Como si nada hubiera


(Cindy Sherman. Autorretrato)

El armario tenía guardado, en una caja de cuadritos rosas, aquel vestido que ya no recordabas. El armario, mira por dónde, tiene mejor memoria que tú misma. La caja estaba en un rincón del altillo, poco expuesta a las miradas pero deseosa de que, algún día, alguien tirara de ella y la volviera a abrir. El vestido está envuelto en papel de seda, también rosa, como si se acabara de guardar, como si fuera un envío glorioso que un pretendiente enviara para solicitar un beso a cambio. Es de color malva, casi lavanda, de bambula y raso. Tiene una falda ceñida a la cintura que luego se abre en capas, como podría llevarla la mismísima Grace Kelly si tuviera ocasión de atrapar a un ladrón en tu bahía. Y unos tirantes finísimos, anudados en forma de trenza, un escote importante, algo que a tu padre no le gustaba y a tu madre hacía soñar con tiempos pasados. Te movías y el vestido tenía su propio aire. Era ligero, majestuoso y lleno de encanto. 
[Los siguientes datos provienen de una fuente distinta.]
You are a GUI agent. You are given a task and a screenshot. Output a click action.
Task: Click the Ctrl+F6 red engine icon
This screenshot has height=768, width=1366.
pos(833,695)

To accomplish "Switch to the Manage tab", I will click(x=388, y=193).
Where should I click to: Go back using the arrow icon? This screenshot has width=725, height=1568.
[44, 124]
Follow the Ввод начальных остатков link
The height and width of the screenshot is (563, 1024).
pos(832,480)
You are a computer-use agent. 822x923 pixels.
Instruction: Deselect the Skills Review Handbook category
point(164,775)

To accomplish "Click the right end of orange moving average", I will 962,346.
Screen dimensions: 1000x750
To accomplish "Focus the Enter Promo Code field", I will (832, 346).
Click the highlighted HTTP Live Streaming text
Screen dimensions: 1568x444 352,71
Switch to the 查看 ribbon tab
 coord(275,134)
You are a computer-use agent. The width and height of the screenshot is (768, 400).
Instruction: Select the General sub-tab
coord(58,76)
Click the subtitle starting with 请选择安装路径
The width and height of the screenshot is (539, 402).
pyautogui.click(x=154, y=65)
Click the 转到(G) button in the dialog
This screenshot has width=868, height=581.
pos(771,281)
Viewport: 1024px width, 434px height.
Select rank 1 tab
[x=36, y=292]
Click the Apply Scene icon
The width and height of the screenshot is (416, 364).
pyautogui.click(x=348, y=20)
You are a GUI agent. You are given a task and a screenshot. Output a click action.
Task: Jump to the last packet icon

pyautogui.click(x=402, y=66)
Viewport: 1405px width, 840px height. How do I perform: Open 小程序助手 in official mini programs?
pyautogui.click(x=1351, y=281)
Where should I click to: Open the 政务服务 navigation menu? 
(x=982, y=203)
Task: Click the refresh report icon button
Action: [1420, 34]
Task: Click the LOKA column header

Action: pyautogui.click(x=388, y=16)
En el verano el vestido adquiría su máximo esplendor, porque caía sobre la piel morena de los brazos, de los hombros, de las piernas, que se elevaban graciosas y tu novio de entonces suspiraba y decía "mi princesa, mi palomita". Eso eras entonces para alguien. La promesa más cierta. El deseo más atónito. La visión más profunda. Despliegas el vestido en su caja, lo tocas con tus manos, y parece que oyes la canción que sonaba aquella noche, junto a la playa, cuando el muchacho de ojos verdes te dijo que te amaba casi más que a su hacha de sílex, la que había encontrado en la última excavación. Un arqueólogo de ojos verdes que te miraba para parar el mundo y escribir la página más tierna de todas. Por eso ahora guardas el vestido y lo recuerdas intacto. Al muchacho, a sus ojos, a la noche y al milagro feliz de los veinte años. Como si nada hubiera.